打ち漏らした一匹が雪男の頬を掠めた。ちり、と皮膚が裂けたのを感じる。応援は未だ来ないのか。本来であれば、幾ら下級とは云、討伐の任務に独りで赴かされることは無い。先程打ち漏らした一匹に標準を合わせて、引き金を引いた。乾いた音が響く。出立前、メフィストは何と言っていた。

「直ぐ来ると言ったじゃあないか、」

何時もの戯けた笑みで、任務開始時刻には少し遅れるそうなので先に始めちゃって下さい☆、と言われた。今から数時間前の話だ。忘れる筈など無い。なのに、だ。なのに任務開始時刻から既に一時間。直ぐに、の度合いを越えている。

「あ、」

唇から酷く間抜けな声が漏れた。悪魔が右腕を掠めた。皮膚が裂けて生暖かいものが滴り落ちる感触。そうしてもっと間抜けな事に銃を落として終った。からん、と視界から外れていった自身の得物を見送りつつ、残った銃で応戦するが、どうにも追い付かない。元々が二丁あってもギリギリだったのだ。悪魔の鋭く輝く爪が眼前に迫る。ああ、もう駄目かと思った瞬間だった。自身の後方から飛んで来た護符が悪魔に張り付く。

「オン」

其を追う様に短く呪を唱える声がして、眼前の悪魔が消失した。

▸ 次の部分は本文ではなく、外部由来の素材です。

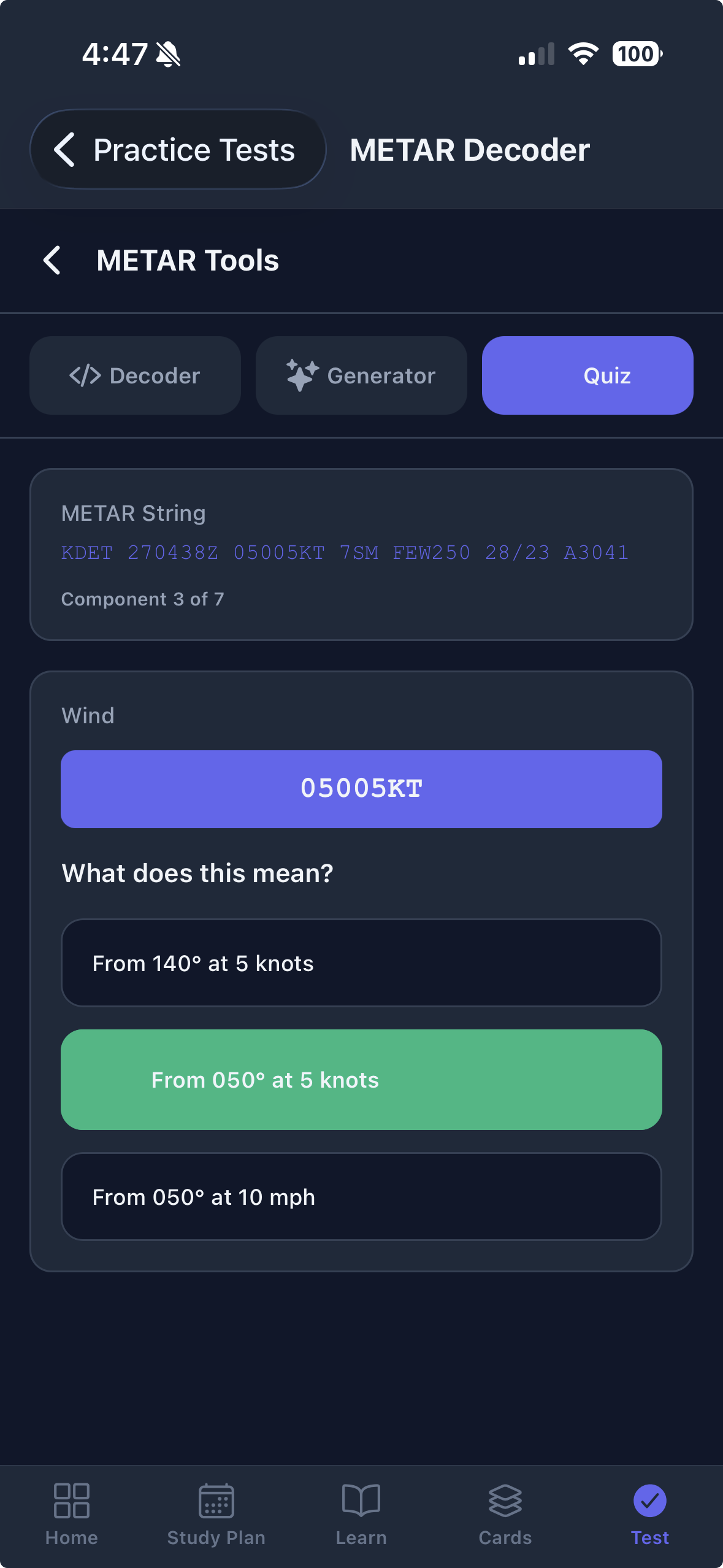Open the Study Plan calendar icon
Screen dimensions: 723x1568
216,1501
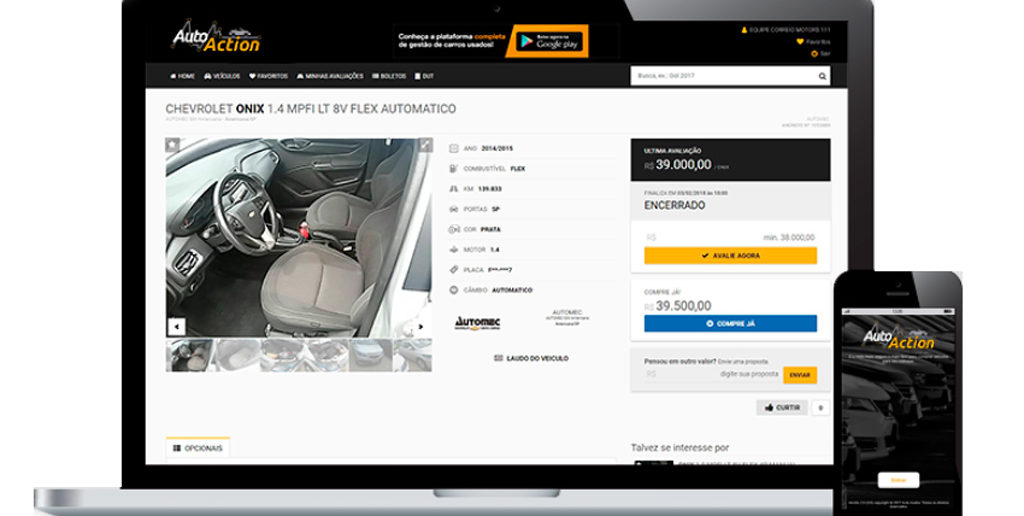Click the Auto Action logo
1024x516 pixels.
pos(216,38)
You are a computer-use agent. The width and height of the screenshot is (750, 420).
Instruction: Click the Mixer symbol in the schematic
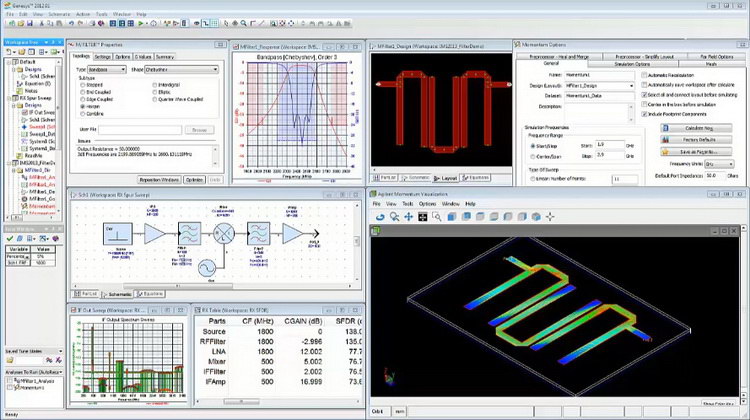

突然の事に呆気にとられ一瞬思考が停止したけれど。直ぐに任務への遅刻を咎める事、それとも先刻の事への感謝、どちらを言えばいいのだと考える乍後ろを振り向く。視線の先にいたのは僧服を纏い、顔に真っ白の面布を垂らした男だった。奇抜な装いの多い祓魔師においても一見にして、異様な出で立ちの男は右腕にキリクを持った侭、此方に向かって軽く頭を下げる。面布が、はらり、と揺らめいた。

「堪忍え」

面布の男が、聞き覚えのある声でそう言った。よく、なんてものじゃあない。毎日毎日聞く声。けれどこんな所で聞くには未だ早すぎる人物のものだった。

「志摩、くん?」

思わず口から漏れた声に眼前の男がゆるゆると頭を上げた。キリクを持たない左腕をして、自身の顔に張り付いていた面布を剥ぎ取る。するとその下から出てきたのは、やはり、と言うべきか塾での教え子の一人である志摩廉造だった。